Lily Pons specialized in the coloratura soprano repertoire and was particularly associated with the title roles in Lakmé and Lucia di Lammermoor. She enjoyed a long association with the Metropolitan Opera in New York City, where she performed nearly 300 times. She also made numerous appearances on radio and on television, performing on variety programs like The Ed Sullivan Show, The Colgate Comedy Hour, and The Dave Garroway Show among others. When she toured the India-Burma war theater, she received the Asiatic-Pacific service ribbon. Among the honors bestowed upon her was chevalier of the French Legion of Honor. A Maryland town was renamed Lilypons in her honor.

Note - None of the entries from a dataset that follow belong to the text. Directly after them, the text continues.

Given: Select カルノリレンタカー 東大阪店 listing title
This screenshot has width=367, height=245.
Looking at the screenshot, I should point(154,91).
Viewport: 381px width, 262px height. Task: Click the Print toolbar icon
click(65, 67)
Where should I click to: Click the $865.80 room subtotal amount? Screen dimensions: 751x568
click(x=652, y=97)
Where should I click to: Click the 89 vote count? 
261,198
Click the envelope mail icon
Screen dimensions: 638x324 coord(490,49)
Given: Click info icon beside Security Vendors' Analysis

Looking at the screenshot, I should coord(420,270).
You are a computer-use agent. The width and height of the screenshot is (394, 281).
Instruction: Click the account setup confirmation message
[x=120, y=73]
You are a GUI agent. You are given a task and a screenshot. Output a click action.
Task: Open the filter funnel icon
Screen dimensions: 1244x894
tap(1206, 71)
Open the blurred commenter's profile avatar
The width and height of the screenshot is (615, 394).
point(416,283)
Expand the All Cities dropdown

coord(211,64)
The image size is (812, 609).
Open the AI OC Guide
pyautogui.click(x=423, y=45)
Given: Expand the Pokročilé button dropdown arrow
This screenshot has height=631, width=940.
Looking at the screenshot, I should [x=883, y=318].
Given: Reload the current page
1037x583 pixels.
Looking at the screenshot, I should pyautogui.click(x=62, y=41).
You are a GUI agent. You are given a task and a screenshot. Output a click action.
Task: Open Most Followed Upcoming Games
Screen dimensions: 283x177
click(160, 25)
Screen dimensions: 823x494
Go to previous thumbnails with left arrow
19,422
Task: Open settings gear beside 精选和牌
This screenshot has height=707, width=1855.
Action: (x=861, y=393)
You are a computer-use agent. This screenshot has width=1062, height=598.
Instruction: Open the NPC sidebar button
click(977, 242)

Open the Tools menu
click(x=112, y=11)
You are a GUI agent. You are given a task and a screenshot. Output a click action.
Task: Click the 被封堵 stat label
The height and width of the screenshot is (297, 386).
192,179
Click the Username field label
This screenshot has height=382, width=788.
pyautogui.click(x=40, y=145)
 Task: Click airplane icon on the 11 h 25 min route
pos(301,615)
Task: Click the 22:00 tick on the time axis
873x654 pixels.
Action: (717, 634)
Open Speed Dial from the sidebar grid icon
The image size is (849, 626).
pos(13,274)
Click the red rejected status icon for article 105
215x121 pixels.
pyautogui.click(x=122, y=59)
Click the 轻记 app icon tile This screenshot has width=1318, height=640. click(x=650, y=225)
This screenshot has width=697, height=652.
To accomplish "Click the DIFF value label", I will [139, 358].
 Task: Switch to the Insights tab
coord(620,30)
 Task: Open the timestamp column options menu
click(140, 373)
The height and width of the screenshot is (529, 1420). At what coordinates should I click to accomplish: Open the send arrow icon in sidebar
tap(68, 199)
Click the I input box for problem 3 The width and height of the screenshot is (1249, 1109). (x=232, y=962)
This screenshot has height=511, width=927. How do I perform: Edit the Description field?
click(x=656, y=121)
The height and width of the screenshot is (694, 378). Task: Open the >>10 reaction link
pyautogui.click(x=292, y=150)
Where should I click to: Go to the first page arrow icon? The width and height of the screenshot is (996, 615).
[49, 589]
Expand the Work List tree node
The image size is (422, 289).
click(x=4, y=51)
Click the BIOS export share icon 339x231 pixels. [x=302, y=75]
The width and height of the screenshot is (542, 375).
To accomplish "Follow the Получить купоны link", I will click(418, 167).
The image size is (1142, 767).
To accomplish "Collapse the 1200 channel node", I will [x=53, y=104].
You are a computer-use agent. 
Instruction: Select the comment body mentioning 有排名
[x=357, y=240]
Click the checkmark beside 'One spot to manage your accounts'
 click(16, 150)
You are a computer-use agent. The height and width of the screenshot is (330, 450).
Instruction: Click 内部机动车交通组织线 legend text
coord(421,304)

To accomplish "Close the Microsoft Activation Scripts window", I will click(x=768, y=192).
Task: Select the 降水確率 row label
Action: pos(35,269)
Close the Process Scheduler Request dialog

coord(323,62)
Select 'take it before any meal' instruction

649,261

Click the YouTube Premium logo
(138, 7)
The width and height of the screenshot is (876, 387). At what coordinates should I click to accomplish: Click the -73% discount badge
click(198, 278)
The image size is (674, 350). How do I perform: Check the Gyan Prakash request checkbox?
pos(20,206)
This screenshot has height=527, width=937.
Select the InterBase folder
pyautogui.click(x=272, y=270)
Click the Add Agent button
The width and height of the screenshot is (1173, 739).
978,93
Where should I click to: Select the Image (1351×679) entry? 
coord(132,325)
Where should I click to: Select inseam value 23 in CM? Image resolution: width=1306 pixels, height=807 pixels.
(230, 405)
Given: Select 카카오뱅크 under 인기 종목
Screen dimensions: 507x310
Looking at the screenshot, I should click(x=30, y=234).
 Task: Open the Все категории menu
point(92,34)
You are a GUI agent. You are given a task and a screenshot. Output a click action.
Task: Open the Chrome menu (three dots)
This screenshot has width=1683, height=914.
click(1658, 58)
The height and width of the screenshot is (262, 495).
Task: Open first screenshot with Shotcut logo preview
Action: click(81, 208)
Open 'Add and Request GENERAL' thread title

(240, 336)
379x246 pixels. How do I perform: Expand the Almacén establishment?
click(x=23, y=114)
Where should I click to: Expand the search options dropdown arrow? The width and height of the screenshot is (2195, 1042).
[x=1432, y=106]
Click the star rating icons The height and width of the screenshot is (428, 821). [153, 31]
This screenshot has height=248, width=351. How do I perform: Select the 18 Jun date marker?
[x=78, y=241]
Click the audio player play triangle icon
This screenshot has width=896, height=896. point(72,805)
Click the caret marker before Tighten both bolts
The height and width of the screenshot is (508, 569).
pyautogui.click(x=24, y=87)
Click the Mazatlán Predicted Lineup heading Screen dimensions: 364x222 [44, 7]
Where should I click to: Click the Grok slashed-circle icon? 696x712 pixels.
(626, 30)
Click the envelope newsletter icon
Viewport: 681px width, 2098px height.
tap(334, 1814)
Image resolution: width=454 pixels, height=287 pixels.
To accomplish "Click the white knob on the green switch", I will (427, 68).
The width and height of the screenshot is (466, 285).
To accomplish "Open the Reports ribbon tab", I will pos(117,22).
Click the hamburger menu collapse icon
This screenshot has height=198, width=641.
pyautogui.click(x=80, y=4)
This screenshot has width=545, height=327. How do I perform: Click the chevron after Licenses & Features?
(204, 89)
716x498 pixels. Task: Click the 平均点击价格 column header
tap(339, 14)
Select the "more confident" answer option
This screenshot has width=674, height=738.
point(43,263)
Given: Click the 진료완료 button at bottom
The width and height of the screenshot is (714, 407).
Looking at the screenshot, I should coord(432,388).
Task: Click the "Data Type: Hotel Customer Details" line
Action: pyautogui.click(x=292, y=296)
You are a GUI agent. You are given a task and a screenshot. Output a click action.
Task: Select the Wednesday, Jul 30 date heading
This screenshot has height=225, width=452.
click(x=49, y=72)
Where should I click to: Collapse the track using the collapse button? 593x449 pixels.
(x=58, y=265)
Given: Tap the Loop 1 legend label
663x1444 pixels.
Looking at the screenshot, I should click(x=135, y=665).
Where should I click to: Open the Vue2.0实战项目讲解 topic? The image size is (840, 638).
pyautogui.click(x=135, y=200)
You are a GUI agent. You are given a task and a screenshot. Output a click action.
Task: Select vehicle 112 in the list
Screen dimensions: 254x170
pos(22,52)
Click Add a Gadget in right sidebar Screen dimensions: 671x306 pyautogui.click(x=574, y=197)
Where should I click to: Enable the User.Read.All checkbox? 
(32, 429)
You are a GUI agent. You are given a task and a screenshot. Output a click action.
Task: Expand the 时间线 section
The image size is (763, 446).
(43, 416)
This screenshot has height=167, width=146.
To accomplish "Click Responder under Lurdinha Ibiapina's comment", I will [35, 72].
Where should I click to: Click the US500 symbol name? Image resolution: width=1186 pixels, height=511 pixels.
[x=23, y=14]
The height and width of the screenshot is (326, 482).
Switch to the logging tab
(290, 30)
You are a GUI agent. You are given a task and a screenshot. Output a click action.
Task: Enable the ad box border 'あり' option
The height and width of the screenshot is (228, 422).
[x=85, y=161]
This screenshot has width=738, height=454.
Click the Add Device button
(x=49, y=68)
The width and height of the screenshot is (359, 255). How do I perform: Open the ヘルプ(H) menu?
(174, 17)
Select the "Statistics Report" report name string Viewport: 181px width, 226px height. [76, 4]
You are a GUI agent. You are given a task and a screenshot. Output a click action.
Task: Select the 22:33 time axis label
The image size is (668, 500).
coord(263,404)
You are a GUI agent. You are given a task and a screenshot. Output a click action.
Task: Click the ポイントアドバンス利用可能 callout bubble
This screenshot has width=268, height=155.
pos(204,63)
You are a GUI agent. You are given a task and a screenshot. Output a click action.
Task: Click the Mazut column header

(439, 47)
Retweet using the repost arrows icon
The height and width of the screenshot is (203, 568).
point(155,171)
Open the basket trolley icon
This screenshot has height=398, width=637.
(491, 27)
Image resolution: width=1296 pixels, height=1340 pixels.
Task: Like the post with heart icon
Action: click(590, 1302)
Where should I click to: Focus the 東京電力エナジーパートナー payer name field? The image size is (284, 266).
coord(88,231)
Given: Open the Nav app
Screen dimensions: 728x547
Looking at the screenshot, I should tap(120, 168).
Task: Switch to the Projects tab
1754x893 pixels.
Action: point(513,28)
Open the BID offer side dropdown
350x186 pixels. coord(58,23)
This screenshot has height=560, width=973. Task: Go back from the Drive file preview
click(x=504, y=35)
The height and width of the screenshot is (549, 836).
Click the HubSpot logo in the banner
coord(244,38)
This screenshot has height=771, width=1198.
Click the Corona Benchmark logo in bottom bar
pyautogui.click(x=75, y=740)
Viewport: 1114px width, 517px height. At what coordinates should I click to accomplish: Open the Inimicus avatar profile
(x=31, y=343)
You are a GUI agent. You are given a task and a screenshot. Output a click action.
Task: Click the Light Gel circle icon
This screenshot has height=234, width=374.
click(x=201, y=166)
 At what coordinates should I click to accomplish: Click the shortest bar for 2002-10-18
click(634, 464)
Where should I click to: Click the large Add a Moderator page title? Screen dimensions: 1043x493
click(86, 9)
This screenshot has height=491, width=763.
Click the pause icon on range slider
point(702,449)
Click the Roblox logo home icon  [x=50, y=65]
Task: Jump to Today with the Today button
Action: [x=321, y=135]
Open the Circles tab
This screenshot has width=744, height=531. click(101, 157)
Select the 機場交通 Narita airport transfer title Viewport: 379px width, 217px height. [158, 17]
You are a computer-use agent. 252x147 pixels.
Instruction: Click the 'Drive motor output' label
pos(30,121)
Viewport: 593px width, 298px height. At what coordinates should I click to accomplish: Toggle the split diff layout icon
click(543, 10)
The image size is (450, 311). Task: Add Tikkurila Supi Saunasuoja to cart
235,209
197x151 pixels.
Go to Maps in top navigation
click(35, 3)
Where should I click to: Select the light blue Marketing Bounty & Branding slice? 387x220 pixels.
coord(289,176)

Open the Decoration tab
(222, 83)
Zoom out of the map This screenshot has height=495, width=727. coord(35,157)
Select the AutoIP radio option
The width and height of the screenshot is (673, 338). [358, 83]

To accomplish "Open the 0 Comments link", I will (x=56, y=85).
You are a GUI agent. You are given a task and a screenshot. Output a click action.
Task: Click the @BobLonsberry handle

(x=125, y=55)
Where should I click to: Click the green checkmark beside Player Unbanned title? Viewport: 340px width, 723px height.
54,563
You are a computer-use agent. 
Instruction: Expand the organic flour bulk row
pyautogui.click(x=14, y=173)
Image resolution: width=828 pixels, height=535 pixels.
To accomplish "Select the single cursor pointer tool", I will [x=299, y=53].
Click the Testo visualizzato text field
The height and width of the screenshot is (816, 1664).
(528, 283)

Quotations: "My voice is like a flute. It has projection. No matter how loud the conductor, I never force my voice. I will stay in my repertory - Lucia, Rosina, Gilda - and that's all. "
Pons's voice may not have been as big as those of her coloratura colleagues but in her favor was the ease and clarity with which she sang above high C. She reached high F (more than two octaves above middle C) in the "Bell Song" of Lakmé.
Her petite stature and good looks were unlike the usual full-figured opera singers. Pons stood five feet tall, weighed ninety-five pounds, and had dark hair and eyes.
In the public eye, even during her retirement, Pons maintained an air of sophistication and a well-dressed appearance. At one point, she was on the list of America's best-dressed women.
She married August Mesritz, a wealthy retired Dutch lawyer and publisher who was considerably older than Pons. Pons separated from Mesritz in 1931 and two years later they divorced.
In 1938 she married musician and conductor André Kostelanetz; they divorced in 1958.